A police request form for surveillance of Robert Pickton more than three years before he was arrested for multiple murders was eerily accurate, the missing women inquiry has heard.
The first RCMP officer to investigate Pickton told the inquiry Monday he filled out the form, asking that officers watch Pickton in September 1998.
Mike Conner, who’s now retired but was then a corporal at the Coquitlam detachment, testified that he wrote the request but that his claims were of “unknown reliability.”
“You said Pickton was believed to be picking up prostitutes and apparently taking them to his home where he killed them,” commission counsel Art Vertlieb asked Conner.
“Correct,” Conner replied.
“There’s a statement that the subject intimated that he disposes of bodies in a food grinder and feeds the remains,” Vertlieb said, leaving his sentence unfinished.

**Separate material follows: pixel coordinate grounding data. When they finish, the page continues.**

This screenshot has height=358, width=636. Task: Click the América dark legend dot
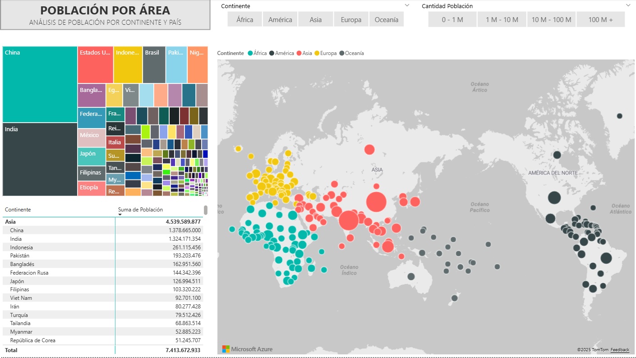click(272, 53)
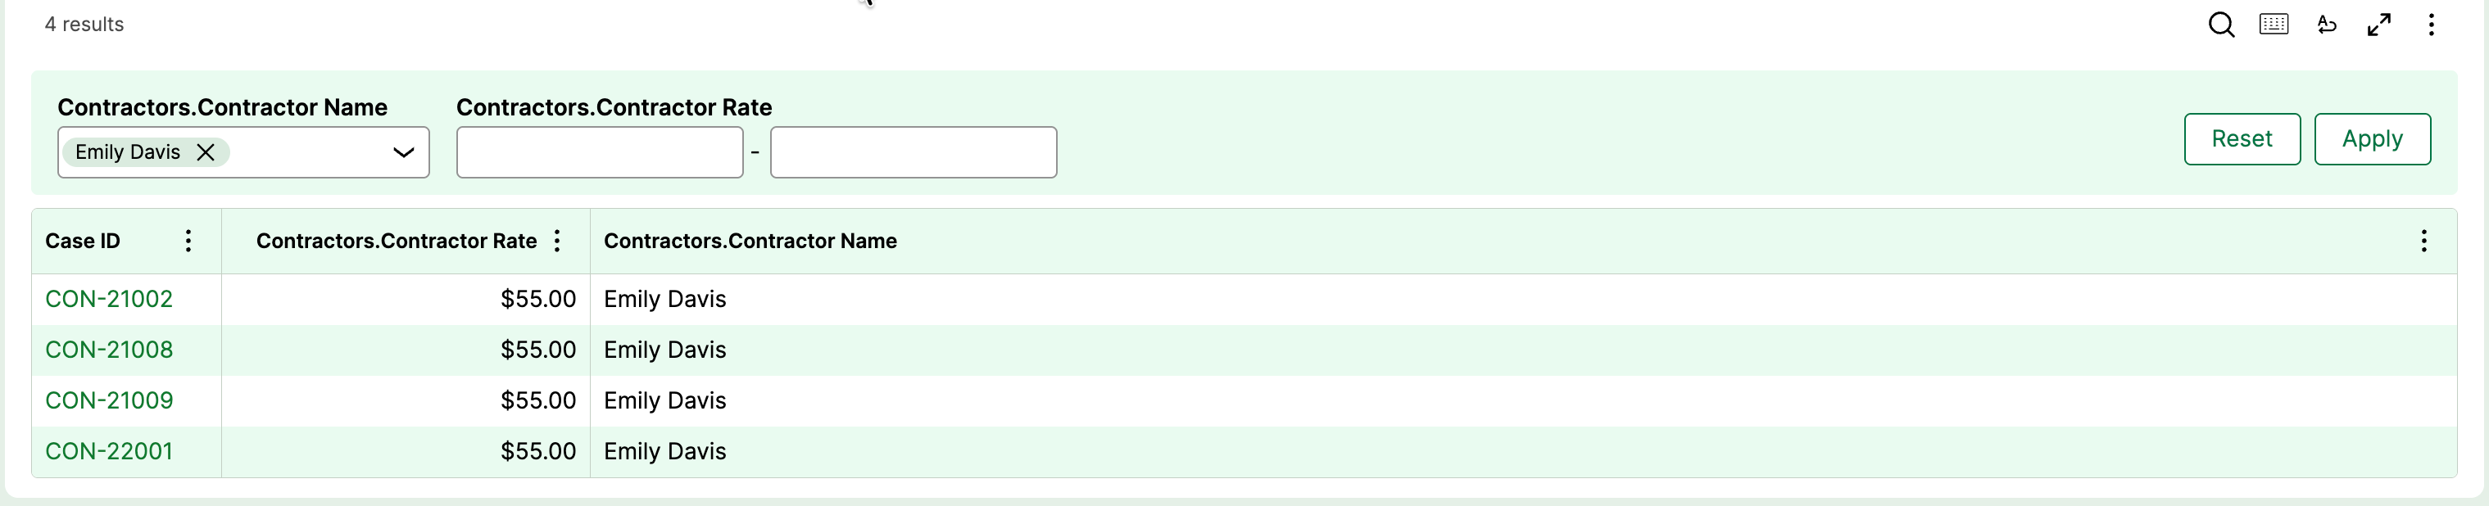Open Case ID column options menu

pyautogui.click(x=188, y=240)
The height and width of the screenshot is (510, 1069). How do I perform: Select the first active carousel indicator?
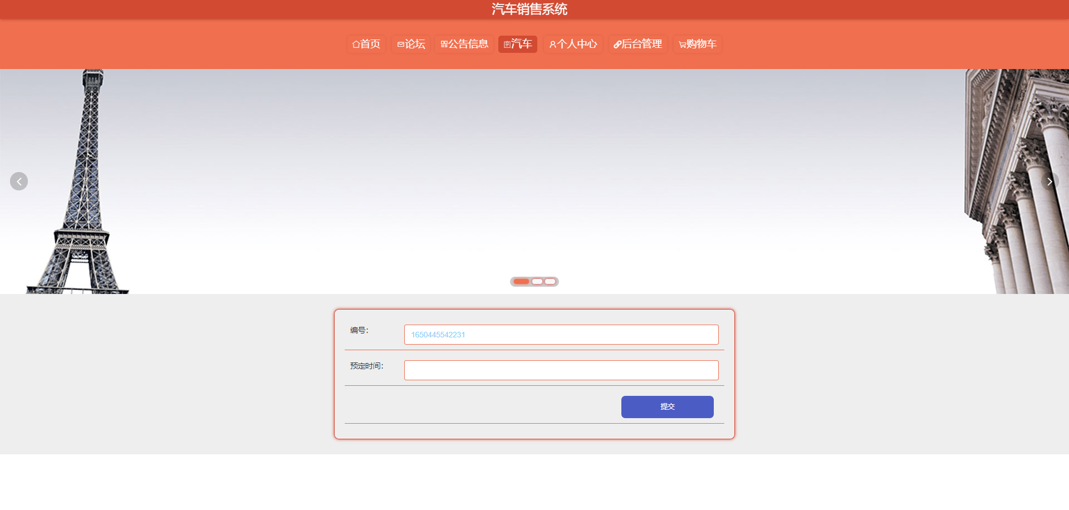[521, 281]
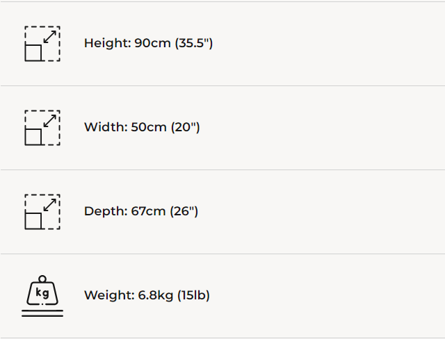Click the solid square in the Height icon
This screenshot has width=445, height=339.
33,53
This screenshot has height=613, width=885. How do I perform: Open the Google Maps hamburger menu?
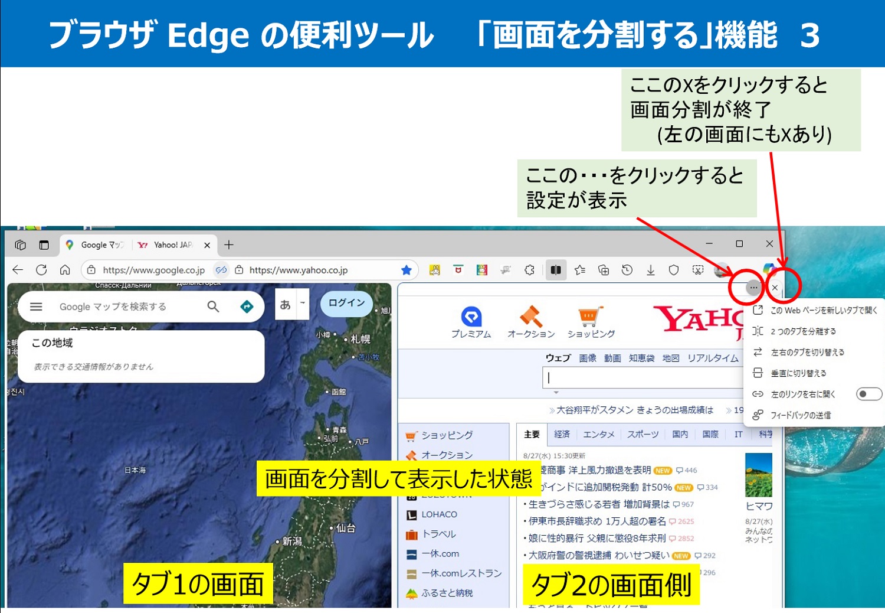36,307
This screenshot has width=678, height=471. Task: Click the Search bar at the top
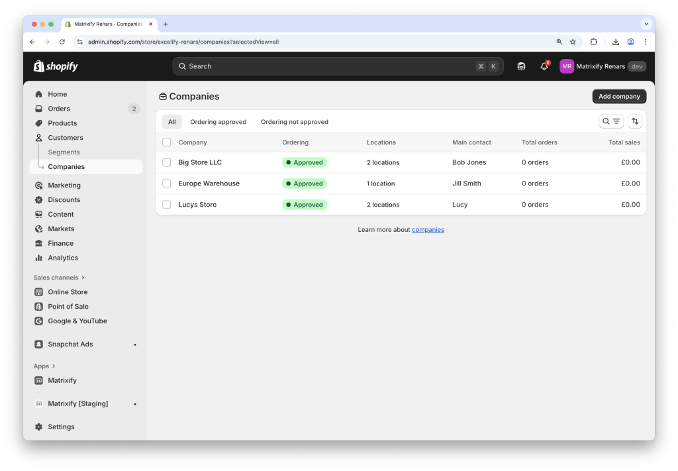coord(338,66)
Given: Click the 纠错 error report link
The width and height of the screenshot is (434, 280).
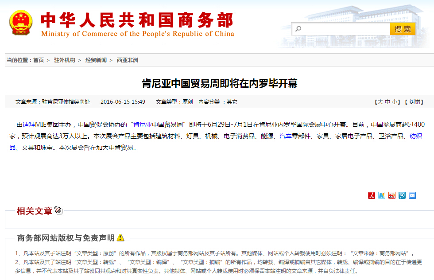Looking at the screenshot, I should coord(415,102).
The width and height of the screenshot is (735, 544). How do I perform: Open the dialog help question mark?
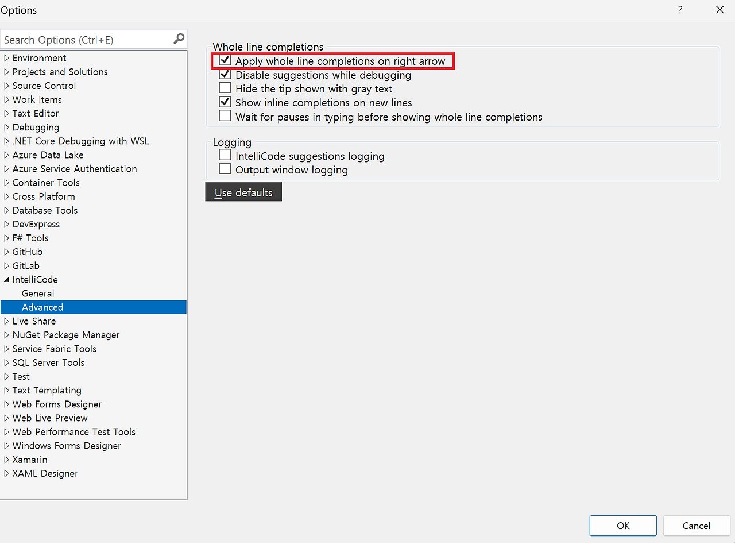680,10
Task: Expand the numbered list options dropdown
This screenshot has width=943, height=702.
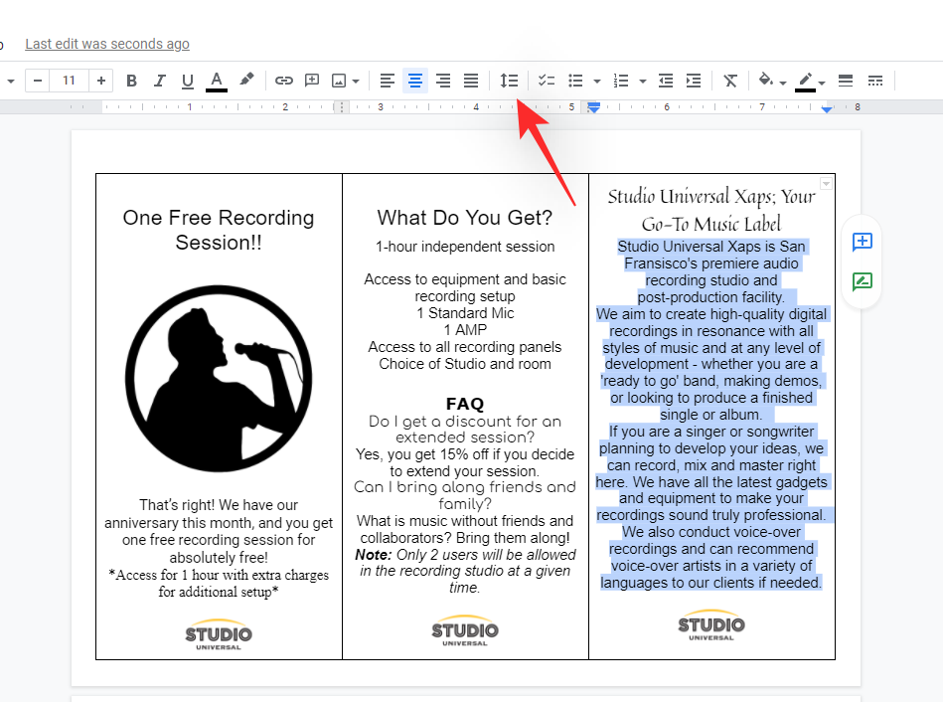Action: [643, 82]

The document also said Pickton had numerous female purses and identification on the farm that he apparently used as trophies.
Conner said he received the information from a source who had heard second hand about the horror taking place on the farm.
“It needed to be considered and acted upon,” Conner said of the information.
Evidence revealed much later at Pickton’s trial proved the source was incredibly accurate, but the 30 days of police surveillance turned up no proof that Pickton was trolling Vancouver’s Downtown Eastside for his victims, most of them sex-trade workers.
The inquiry ‘ which is examining the police actions around the Pickton investigation ‘ has already heard police missed several opportunities to stop Pickton but failed.
Pickton was convicted of killing six women, but the DNA of 33 women was found on his farm.